What is the Green New Deal?
Ambitious resolution provides ‘framework’ for future climate plans
As the countdown to the Cop26 climate summit continues, Labour leader Keir Starmer has attempted to rally support for a Green New Deal – a comprehensive package of environmental laws and subsidies.
Writing in The Guardian this week, Starmer predicted a “green transition” if his party came to power, and promised that the cost of change would not fall on the poorest in society. “That is the promise of a Green New Deal,” he said. “An economy that is greener and fairer at the same time.”
The concept of the Green New Deal came to prominence in 2019, when US congresswoman Alexandria Ocasio-Cortez brought “some real attention” to the idea, says Thomas L. Friedman, a New York Times columnist who is credited with coining the term more than a decade ago.
What is the Green New Deal?
In January 2007, Friedman said that a Green New Deal could “revitalise America” and “turn the tide on climate change”.
The precedent was Franklin D. Roosevelt’s far-reaching reforms, enacted between 1933 and 1939 and known collectively as the New Deal. They are credited with transforming the US and catalysing its recovery from the Great Depression.
Barack Obama’s 2008 manifesto included plans for a similarly “broad range of programmes and industrial projects” intended to tackle climate change, but “the idea just never took off”, says Friedman. It was just over a decade later that Ocasio-Cortez and Senator Ed Markey unveiled their Green New Deal resolution.

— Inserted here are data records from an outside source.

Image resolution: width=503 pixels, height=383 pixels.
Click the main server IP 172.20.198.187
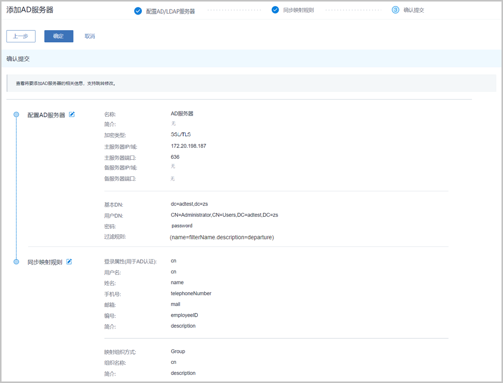click(189, 146)
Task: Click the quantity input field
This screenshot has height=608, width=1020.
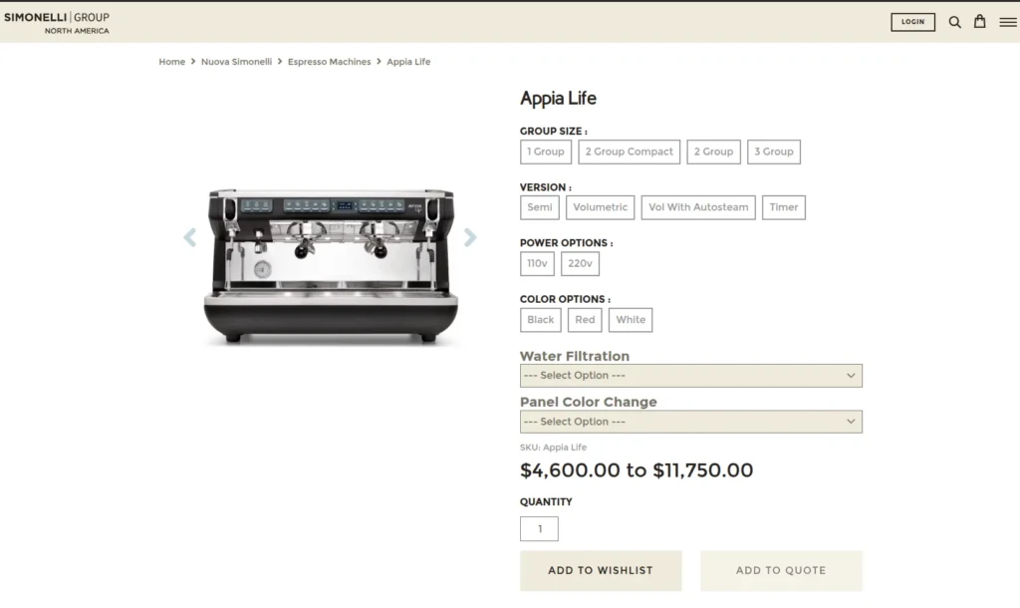Action: [539, 529]
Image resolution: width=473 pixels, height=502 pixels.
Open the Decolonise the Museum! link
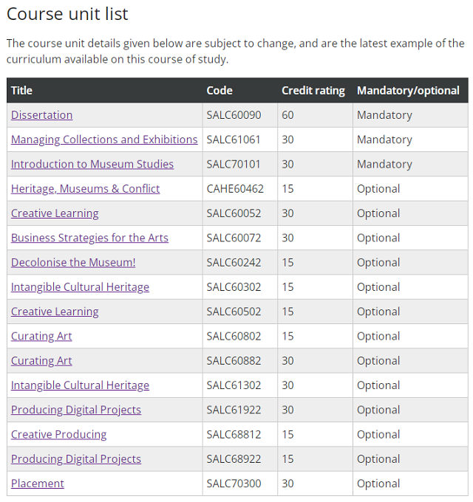click(73, 262)
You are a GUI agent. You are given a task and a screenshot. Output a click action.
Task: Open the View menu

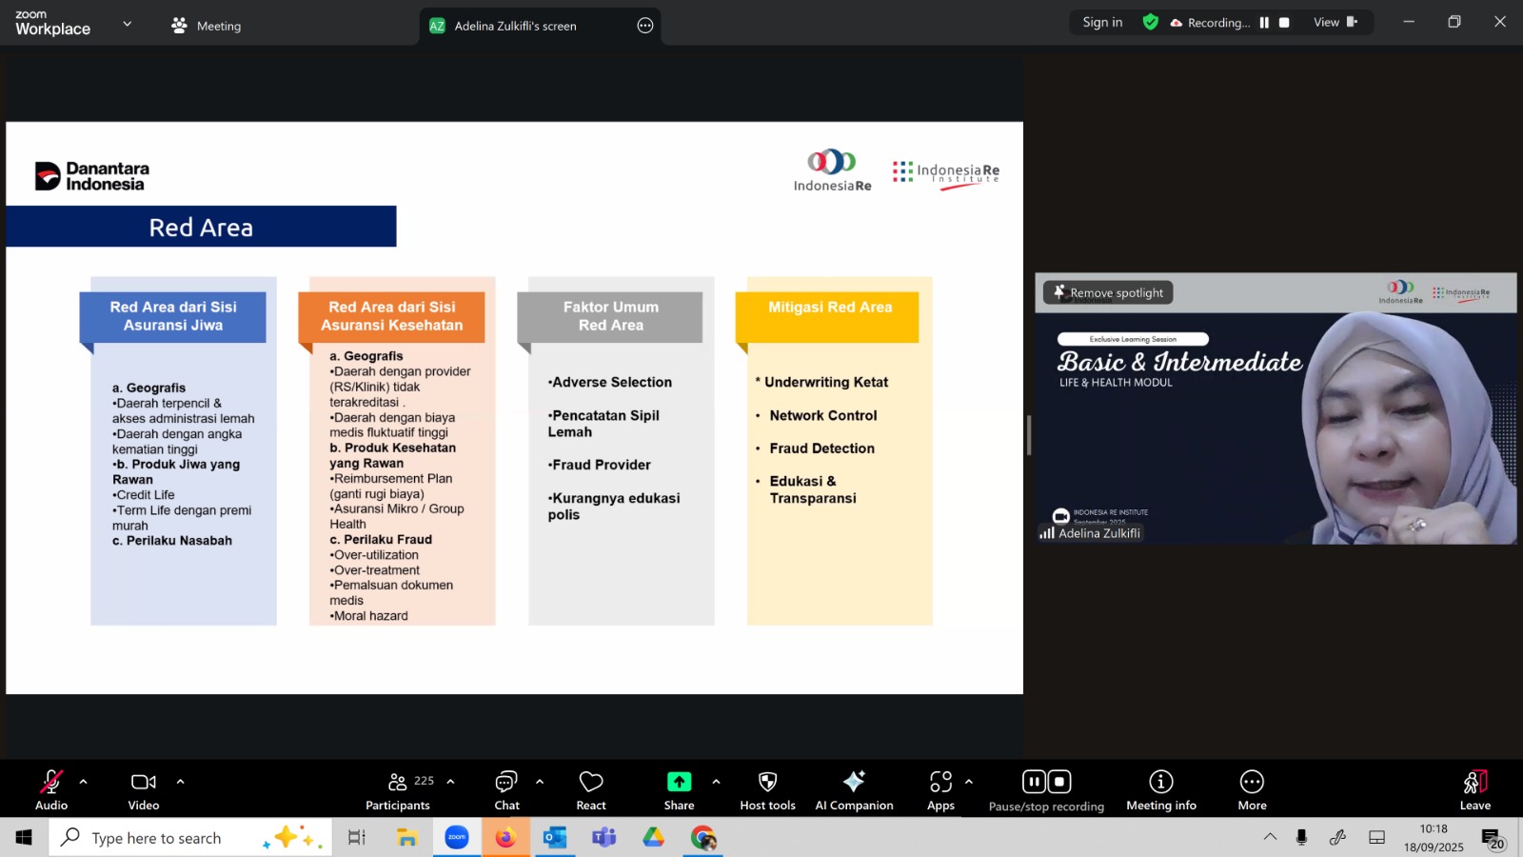[1335, 23]
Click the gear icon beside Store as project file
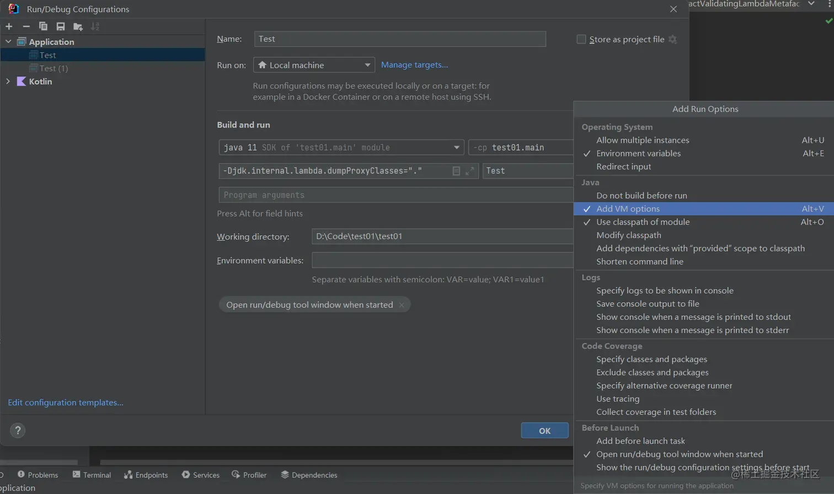This screenshot has height=494, width=834. 672,39
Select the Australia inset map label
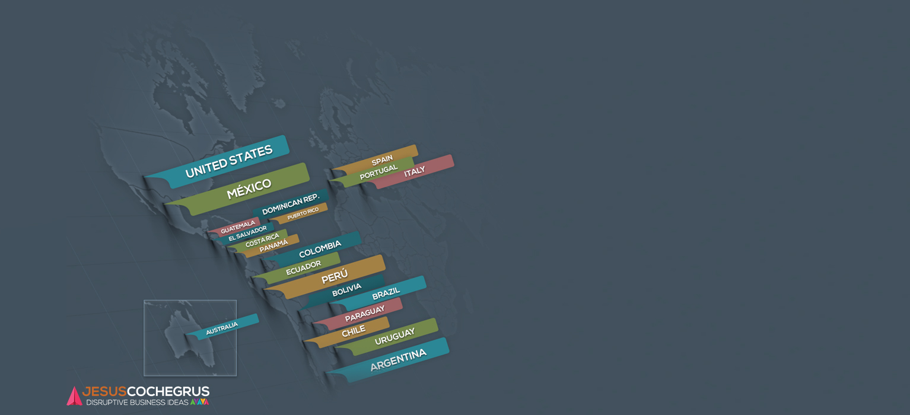This screenshot has width=910, height=415. coord(222,328)
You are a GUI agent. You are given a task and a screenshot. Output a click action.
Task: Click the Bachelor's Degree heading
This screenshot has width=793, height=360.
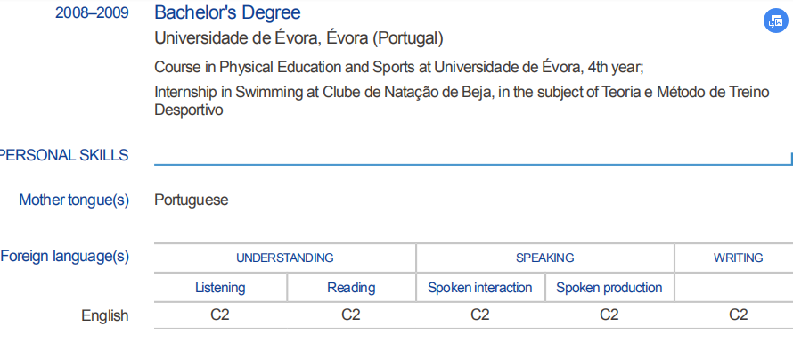point(227,12)
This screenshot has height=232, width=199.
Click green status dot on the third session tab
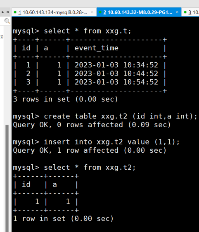coord(185,12)
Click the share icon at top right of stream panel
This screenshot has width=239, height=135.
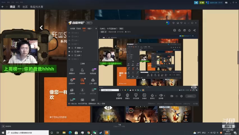pos(195,30)
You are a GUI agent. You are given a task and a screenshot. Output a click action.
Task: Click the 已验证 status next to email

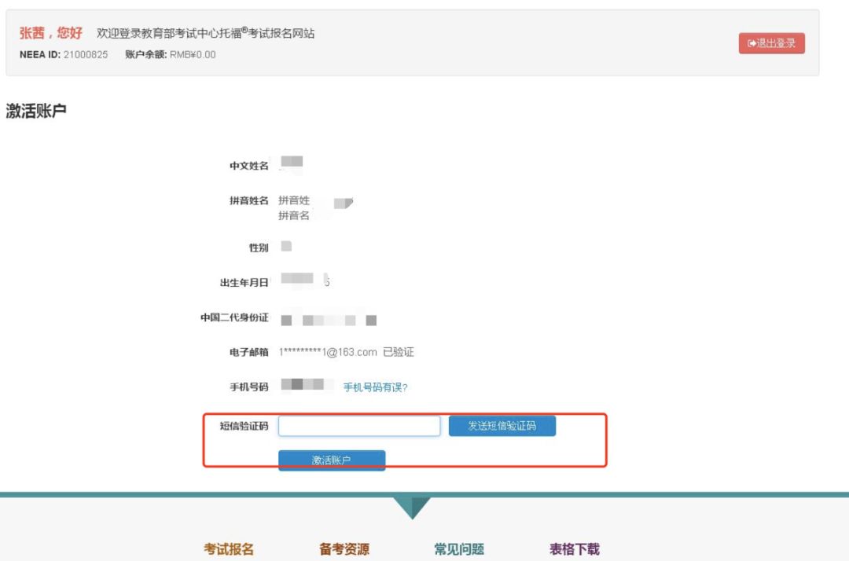pos(399,351)
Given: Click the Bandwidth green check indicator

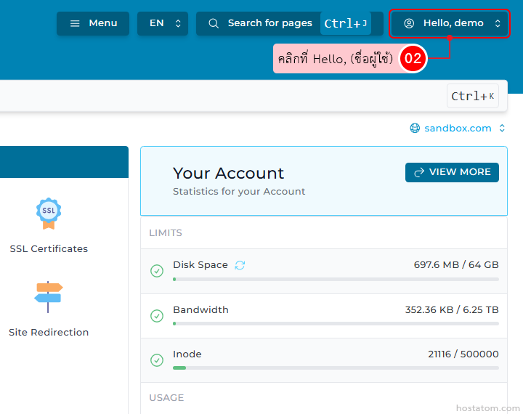Looking at the screenshot, I should pos(157,316).
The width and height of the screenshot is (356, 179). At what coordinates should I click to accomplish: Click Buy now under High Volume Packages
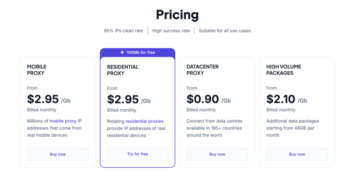pyautogui.click(x=297, y=154)
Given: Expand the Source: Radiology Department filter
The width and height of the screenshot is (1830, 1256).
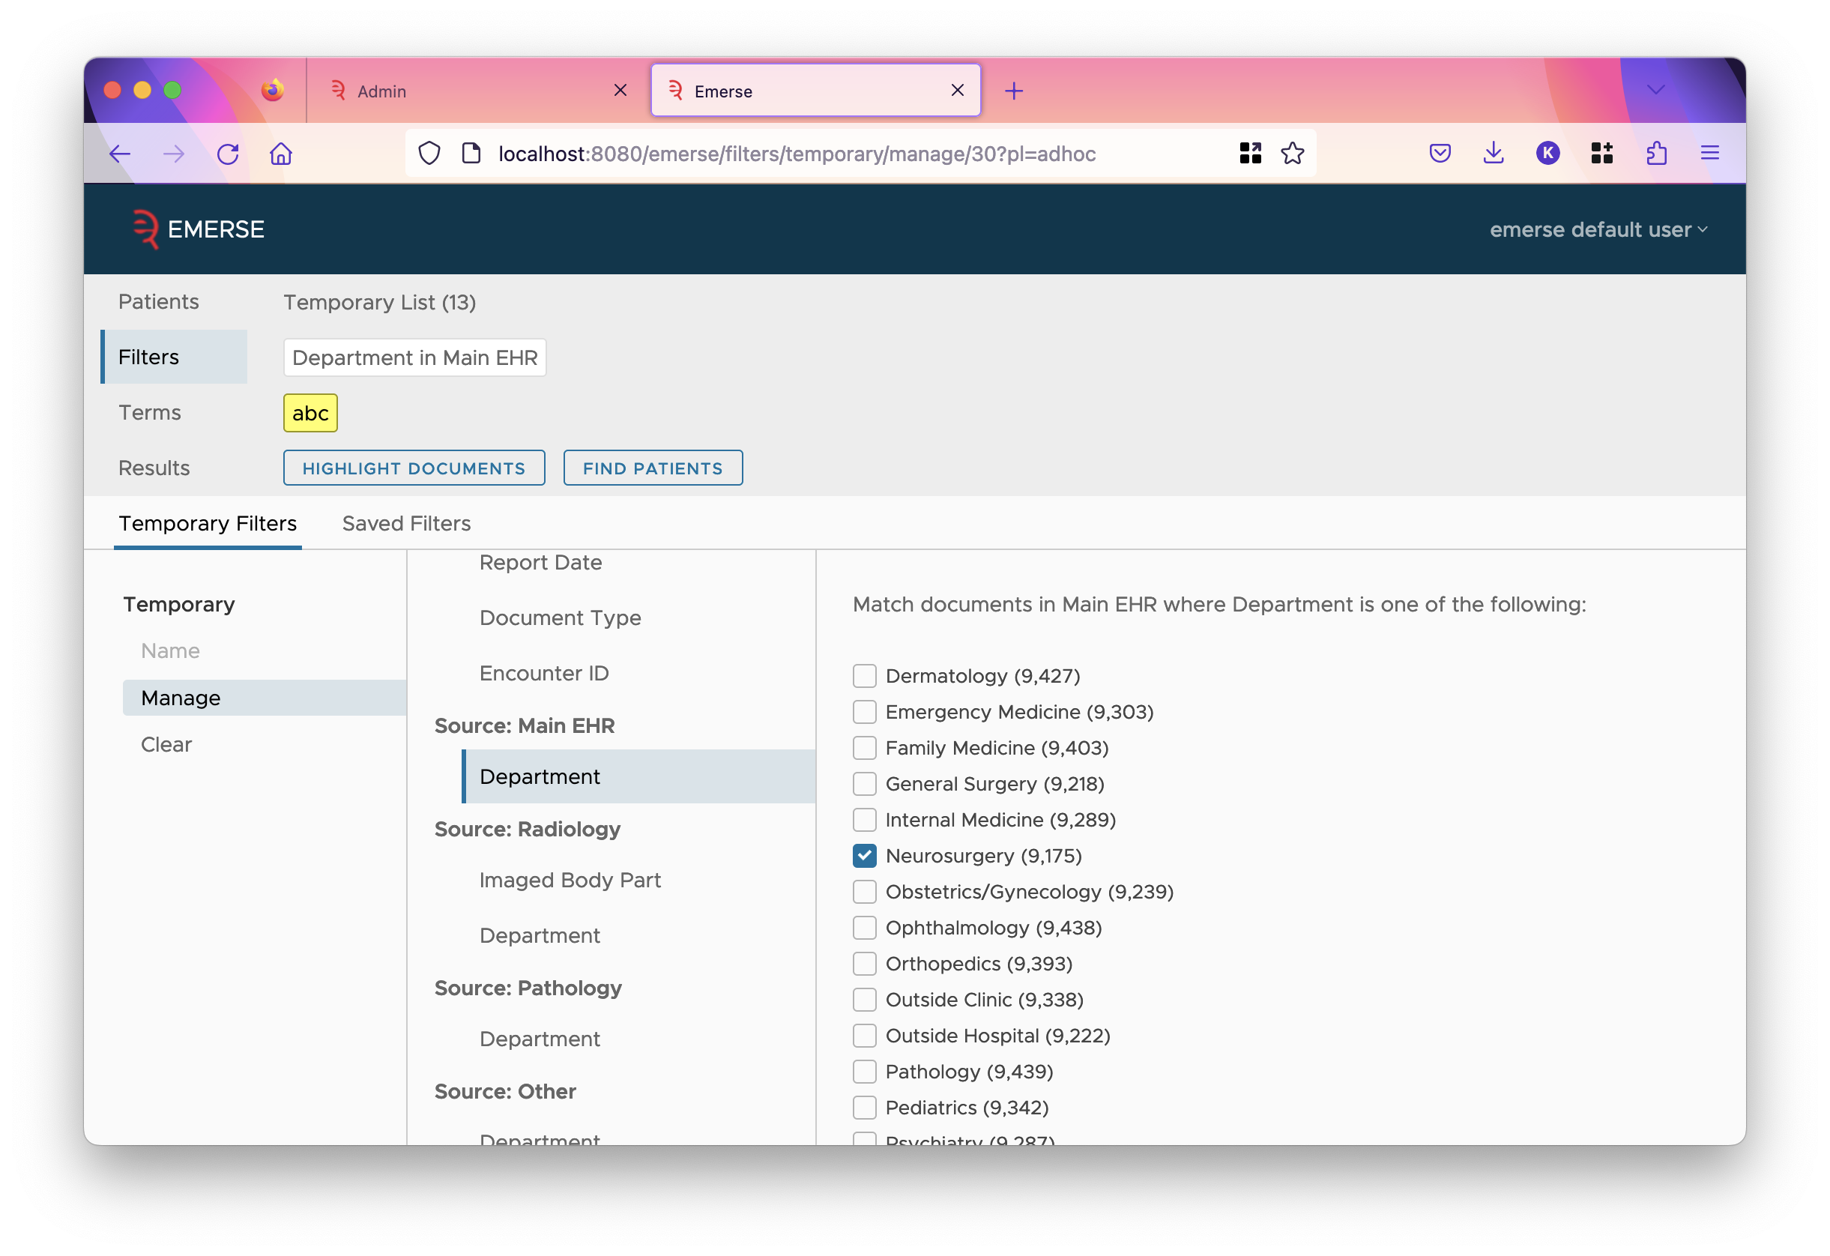Looking at the screenshot, I should (x=539, y=932).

Key points of their resolution included:
- The creation of millions of well-paid jobs
- Achieving net-zero greenhouse gas emissions “through a fair and just transition for all”
- Securing clean air and water, climate and community resiliency, healthy food, access to nature and a sustainable environment for future generations
- Promoting justice by “stopping”, “preventing” and “repairing” the historic oppression of “frontline and vulnerable communities” including; indigenous peoples, communities of colour, migrant communities, deindustrialised communities, depopulated rural communities, the poor, low-income workers, women, the elderly, the unhoused, people with disabilities and young people
- Ensuring 100% of power supplied in the US comes from renewable and zero-emissions sources
- Overhauling transport infrastructure to remove pollution
The “genius” of their idea is in its provision of “a comprehensive plan” that would benefit the economy while tackling climate change, says the New Statesman. However, turning that plan into policy is a challenge that has yet to be answered.
Ocasio-Cortez and Markey’s resolution – or “revolution” as Markey described it in a tweet on Earth Day last year – is “more of a political brand than a practical programme”, says the Financial Times. Robinson Meyer goes further in The Atlantic, arguing that the Green New Deal “does not exist”.
“You can’t find an authoritative and detailed list of Green New Deal policies anywhere,” he says. “There is no handbook, no draft legislation, no official report that articulates what belongs in a Green New Deal and what doesn’t.” What the resolution boils down to, he concludes, is “not a single policy to win, but a change in outlook and approach”.
That change will require “somewhat of a shift in climate thinking”, says Ecologist magazine, so that climate and other environmental issues are no longer treated as “abstract categories”. Instead, they will have to be an integral element of economic policy.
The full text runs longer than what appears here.